CORR Insights®: High-volume Arthroplasty Centers Are Associated With Lower Hospital Costs When Performing Primary THA and TKA: A Database Study of 288,909 Medicare Claims for Procedures Performed in 2019

Jashvant Poeran 1,
PMCID: PMC10097530  PMID: 36729425

Where Are We Now?

In the context of ever-declining reimbursement rates for orthopaedic procedures [11], the Centers for Medicare and Medicaid Services developed and instituted various bundled payment programs to further decrease expenditures specifically associated with primary hip and knee arthroplasties, given their associated costs and drastically increasing volume [7]. These developments have strained the financial sustainability of inpatient arthroplasty services in health systems; efforts are needed to allow hospitals to adequately adapt to these changes, including those related to the availability of data on, for example, hospital-specific cost drivers. Indeed, when surveyed about preparedness for bundled payments in joint arthroplasty, more than 50% of hospitals reported being unprepared [4]. This highlights the importance of a thorough understanding of cost drivers, because identifying modifiable cost drivers may aid hospitals in their strategies to successfully participate in bundled payment programs.

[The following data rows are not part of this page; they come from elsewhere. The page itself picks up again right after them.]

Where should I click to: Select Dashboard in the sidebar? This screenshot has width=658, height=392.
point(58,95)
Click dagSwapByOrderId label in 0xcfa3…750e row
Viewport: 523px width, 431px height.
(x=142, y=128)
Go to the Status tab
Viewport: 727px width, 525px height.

Although there are many studies on modifiable and nonmodifiable cost drivers [9], one factor has been relatively understudied: increasing hospital arthroplasty volume and the potential for hospital cost savings. In this issue of Clinical Orthopaedics and Related Research®, Blackburn et al. [2] addressed this evidence gap by using Medicare 2019 claims data on 288,909 inpatient THAs and TKAs. Blackburn et al.’s [2] study is particularly meaningful because it used recent data, aimed to estimate the true cost and not Medicare payments, and adjusted for a variety of potential confounders, including standard patient demographics, other hospital variables (including hospital geographic location, setting, teaching status, and resident-to-bed ratio), and patient comorbidity burden. The authors point out that various mechanisms may underlie cost savings in higher-volume centers, including streamlined care pathways, leading to more efficient care processes; lower cost as a function of fewer complications (and thus shorter length of stay) because of a more favorable volume–outcome relationship; or hospitals’ greater bargaining power in negotiating more favorable implant pricing with vendors, because implant costs represent a significant portion of arthroplasty total costs [3].

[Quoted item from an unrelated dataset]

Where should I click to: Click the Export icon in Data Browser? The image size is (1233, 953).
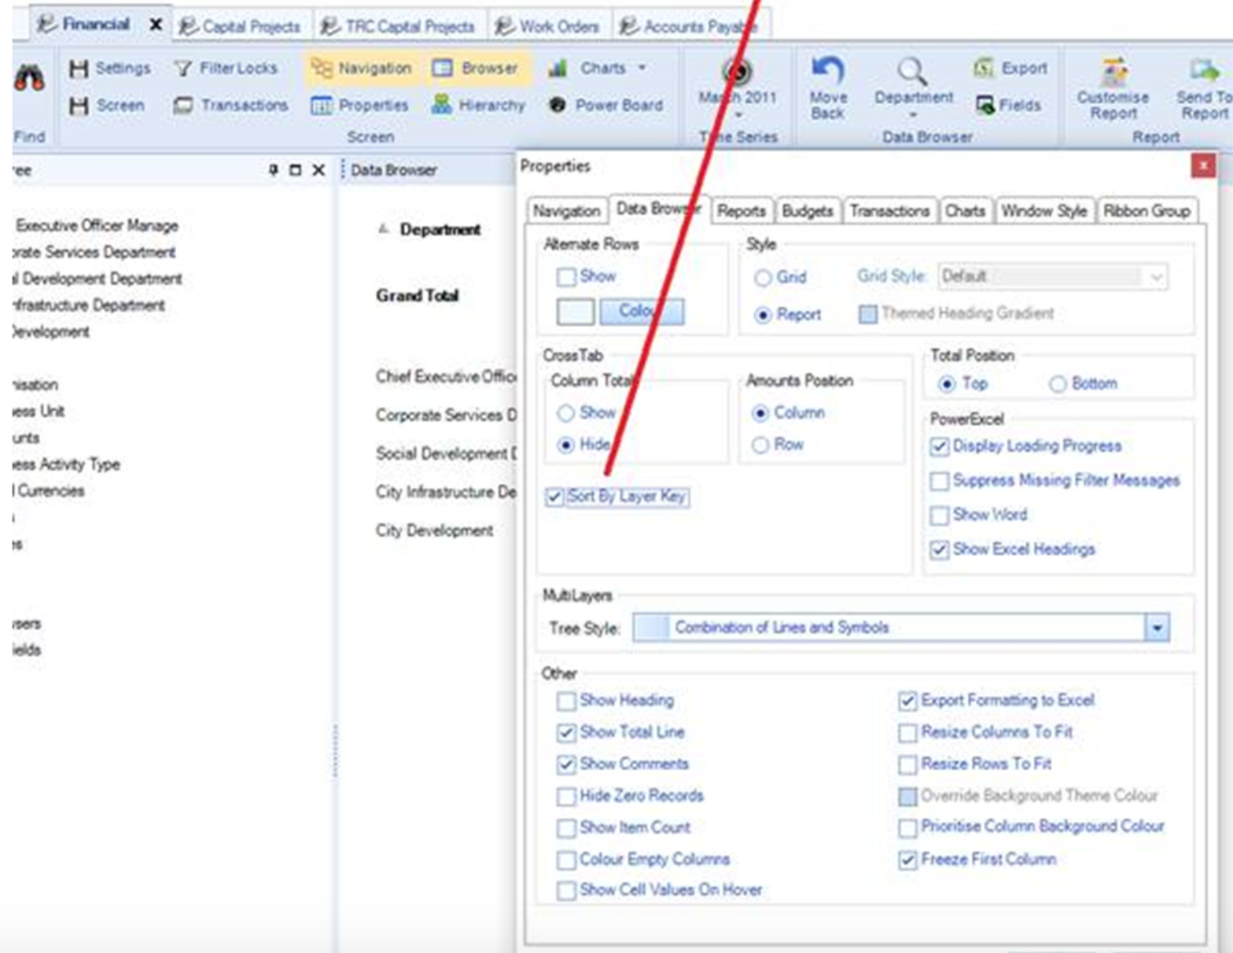click(983, 68)
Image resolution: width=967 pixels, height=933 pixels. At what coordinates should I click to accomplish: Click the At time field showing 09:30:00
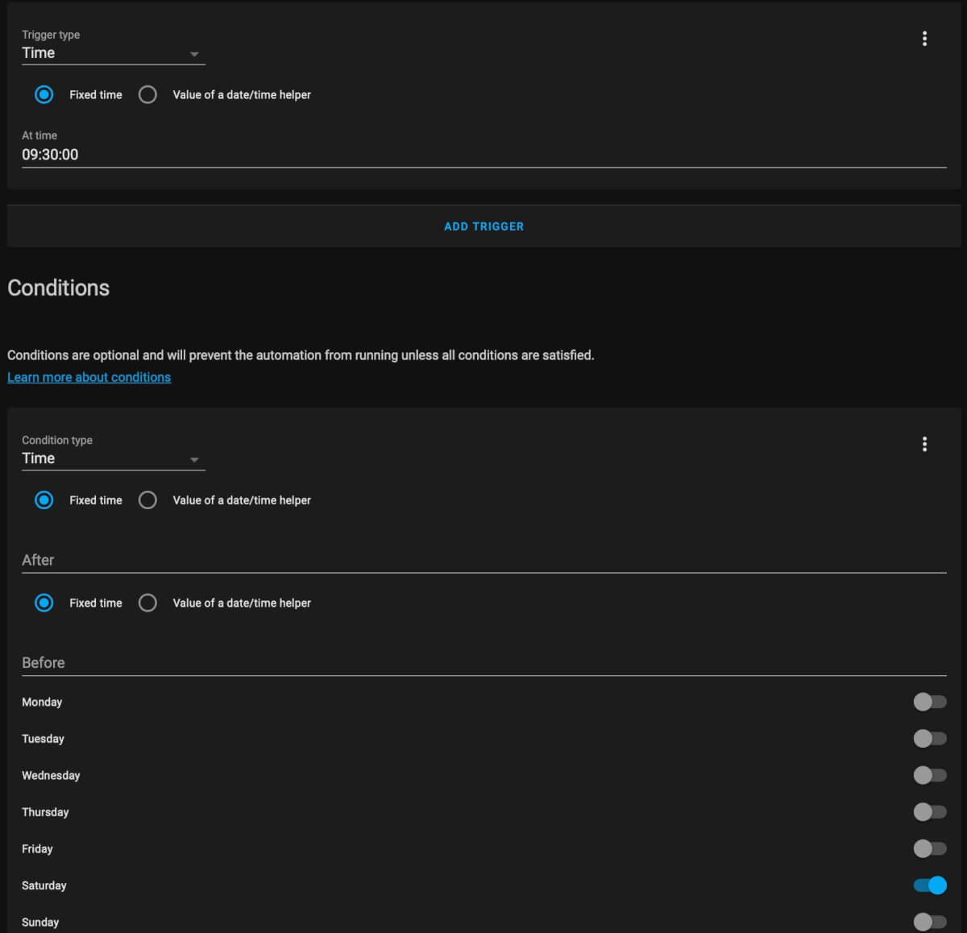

The study by Blackburn et al. [2] provides some important initial insights into economies of scale in relation to arthroplasty volume and cost. Based on these findings, hospitals or health systems—especially those at risk of financial losses because of the aforementioned developments—might think of strategies to increase arthroplasty volume through various mechanisms. These could include consolidation or restructuring through, for example, shifting patients to appropriate settings in a healthcare system based on patent complexity and appropriateness for outpatient surgery, as recently described in a health system with an academic medical center, an associated community-based hospital, and several ambulatory care centers [5]. In this example, after a case stratification strategy was implemented, increases in arthroplasty volume coincided with greater efficiency and improved net margins. In addition to these important practical implications, Blackburn et al.’s study [2] also raises important questions and exciting opportunities for future research that may further elucidate volume–cost mechanisms in this context.

Where Do We Need To Go?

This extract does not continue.